American exceptionalism: an old idea and a new political battle (Karen Tumulty – Washington Post)
“American exceptionalism” is a phrase that, until recently, was rarely heard outside the confines of think tanks, opinion journals and university history departments. But with Republicans and tea party activists accusing President Obama and the Democrats of turning the country toward socialism, the idea that the United States is inherently superior to the world’s other nations has become the battle cry from a new front in the ongoing culture wars. Lately, it seems to be on the lips of just about every Republican who is giving any thought to running for president in 2012. “This reorientation away from a celebration of American exceptionalism is misguided and bankrupt,” former Massachusetts governor Mitt Romney writes in his campaign setup book, “No Apology: The Case For American Greatness.” On Monday, Rep. Mike Pence (R-Ind.), who is also considering a White House bid, is scheduled to address the Detroit Economic Club on “Restoring American Exceptionalism: A Vision for Economic Growth and Prosperity.”
How’s That New World Order Working Out? (Parag Khanna – Foreign Policy Magazine)

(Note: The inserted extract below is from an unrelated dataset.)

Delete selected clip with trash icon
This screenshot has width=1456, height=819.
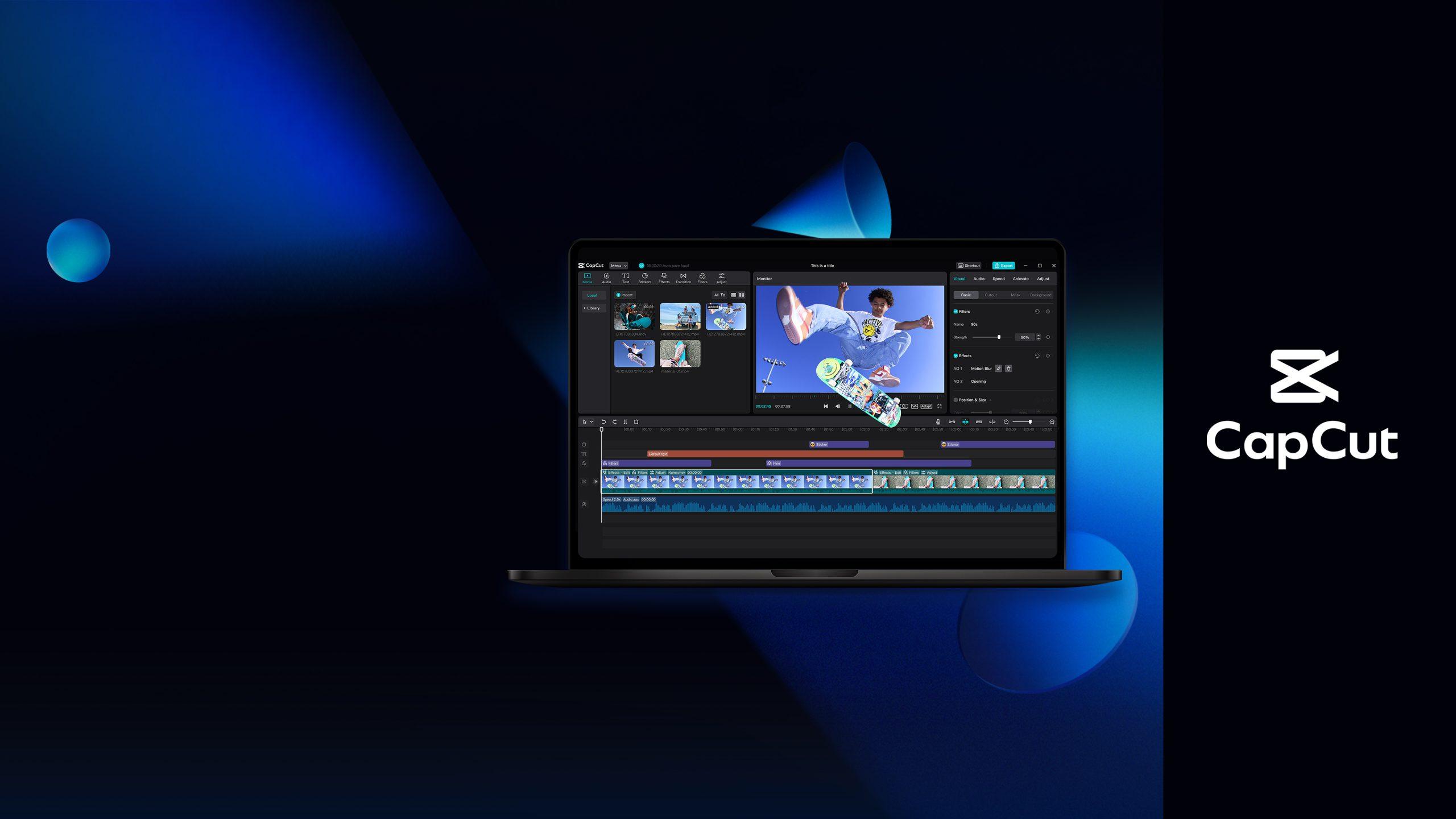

Looking for a sign of when the multipolar moment suddenly seemed real? You could do worse than mark the day when Brazil and Turkey — two of the world’s most avidly internationalist emerging powers — joined together this May to announce they had stepped in to broker a nuclear-fuel swap deal with Iran that potentially — though sadly not actually — paved the way toward a peaceful solution to the standoff. Turkey and Brazil aren’t superpowers, nor are they permanent U.N. Security Council members. But just as U.S. President Barack Obama came into office preaching a renewed focus on multilateralism, rising powers are reminding us that respect for hierarchy is no longer on anyone’s agenda. If there is any doubt as to the general lack of foresight that governs international relations today, just consider how America has ceased certain joint weapons production with Israel as punishment for Israel’s selling sensitive technology to China, which in turn sells missile technologies to Iran, whose leadership wishes to eradicate Israel from the map. Everyone is playing everyone else in what seem like endless single-iteration prisoner’s dilemma games.